THE DATA:

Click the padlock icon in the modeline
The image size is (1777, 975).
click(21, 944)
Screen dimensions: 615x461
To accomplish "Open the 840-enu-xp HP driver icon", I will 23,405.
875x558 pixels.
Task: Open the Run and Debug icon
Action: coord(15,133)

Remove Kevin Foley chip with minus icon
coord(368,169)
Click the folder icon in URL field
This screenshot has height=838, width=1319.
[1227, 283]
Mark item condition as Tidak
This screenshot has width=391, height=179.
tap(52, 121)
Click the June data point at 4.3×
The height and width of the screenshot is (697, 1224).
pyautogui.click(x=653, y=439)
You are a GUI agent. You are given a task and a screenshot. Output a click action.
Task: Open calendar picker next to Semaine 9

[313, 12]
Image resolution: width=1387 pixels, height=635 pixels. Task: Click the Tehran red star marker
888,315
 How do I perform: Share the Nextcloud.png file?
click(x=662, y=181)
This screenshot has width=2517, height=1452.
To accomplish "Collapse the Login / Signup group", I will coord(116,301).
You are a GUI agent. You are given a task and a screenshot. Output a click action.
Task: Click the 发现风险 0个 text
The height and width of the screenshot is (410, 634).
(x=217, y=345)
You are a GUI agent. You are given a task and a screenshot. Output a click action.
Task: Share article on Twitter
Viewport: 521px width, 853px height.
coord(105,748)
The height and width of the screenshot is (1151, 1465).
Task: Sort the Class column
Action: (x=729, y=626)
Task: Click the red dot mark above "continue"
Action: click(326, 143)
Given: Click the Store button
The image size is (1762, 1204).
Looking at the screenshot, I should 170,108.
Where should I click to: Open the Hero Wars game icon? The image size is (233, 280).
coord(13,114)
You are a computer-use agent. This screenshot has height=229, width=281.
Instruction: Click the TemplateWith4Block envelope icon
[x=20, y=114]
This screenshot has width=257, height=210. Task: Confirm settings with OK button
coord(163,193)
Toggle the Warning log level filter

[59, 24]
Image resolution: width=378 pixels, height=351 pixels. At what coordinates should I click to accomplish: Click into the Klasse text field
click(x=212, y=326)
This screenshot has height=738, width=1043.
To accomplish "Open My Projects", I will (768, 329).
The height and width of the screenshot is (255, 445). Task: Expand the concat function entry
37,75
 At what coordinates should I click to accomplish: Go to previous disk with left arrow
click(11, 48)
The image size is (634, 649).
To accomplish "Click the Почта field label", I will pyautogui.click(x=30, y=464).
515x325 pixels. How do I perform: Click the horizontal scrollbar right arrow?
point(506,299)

TO DO: Scale the lines from the one containing "At what coordinates should I click to accomplish: Go" through the end of the records, inclusive, and give them again with the requests included. Multiply every coordinate in the answers by 2.35 and round to whole numbers, with halves rounded up. Give only these lines.

SOLUTION TO THIS EXERCISE:
 At what coordinates should I click to accomplish: Go to previous disk with left arrow
click(26, 113)
The image size is (634, 649).
To accomplish "Click the Почта field label", I will pyautogui.click(x=71, y=1090).
515x325 pixels. How do I perform: Click the horizontal scrollbar right arrow?
point(1189,703)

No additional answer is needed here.